Wednesday, May 03, 2006

Phases of engagement in Iraq

People are pawns in any conflict. They are manipulated by their motivation to serve the ends of the various stakeholders. It is entirely possible to employ Muslims against Islam, Communists against communism, Republicans against the republic - it is merely a matter of making them do whatever serves your ends in the name of their beliefs. This sad fact is evident in the 9/11 obscenity - those responsible denied having anything to do with it, and offered no rationale for the act that successfully catalyzed what might be the most significant global conflict since WW2.

Assume a society is fragmented along lines of association (belief or prejudice). A stakeholder in any conflict then has three phases of engagement:


  • The stakeholder establishes an early claim to one or more fragments of society.
  • As the conflict escalates it yields useful atrocities and outrages. These can be used to accelerate the polarization. This is a critical phase, because man is a social creature who seeks the security of association, and fear soon becomes more significant than belief in securing allegiance.
  • Establish a hierarchical structure of authority and migrate the conflict into a stable state which supports the stakeholder's hierarchy and eliminates opposition. Purge yourself of the people who aren't malleable enough to conform with the new order.
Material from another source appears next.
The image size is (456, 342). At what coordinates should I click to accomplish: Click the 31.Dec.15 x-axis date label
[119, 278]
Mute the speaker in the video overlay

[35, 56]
In the second phase what people believe is unimportant as long as their fears drive them into favorable allegiances. The social partitions can redefine themselves in radically new ways.

The second phase is the current phase of the Iraq conflict. People are being driven by fear into the structures that have been created for them. The US would love to eliminate alternative allegiances, but the US is not the only stakeholder. Iran, the other major stakeholder in Iraq, believes it has far more at stake than the US, and by any objective measure it is right; just as the US would resent Iranian involvement in a Mexican conflict, Iranians resent the US meddling in their backyard.

The US has provoked Iran into a state of incandescence. The confrontation has eliminated rational discourse, and militia have become the ante required to play the game. This administration is no doubt toeing at Congress' rather frayed line, covertly supporting select militia, but to win with militia the US will need:

  • the stomach for atrocities and
  • the political mandate to terrorize an entire population

Atrocities can always be attributed to enemy action, but the US has limited credibility, and while the rest of the world understands Iran's interest in Iraq there is no similar indulgence for the US, whose involvement is widely perceived as purely venal. Under current circumstances a US victory seems unattainable.

If Iran can hang together politically (in other words, if the US fails to destabilize it) then it will ultimately prevail in Iraq. But the US has arrows other than direct confrontation in its quiver, and Iran risks gaining a poisoned pill in Iraq.

To not lose the US needs:

  • brilliant political leadership and
  • an accommodation with the ultimate victor in the conflict - Iran


At this stage there are still many opportunities for rapprochement. To recognize and engineer such an opportunity will require substantially more competence and vision than has been heretofore evident.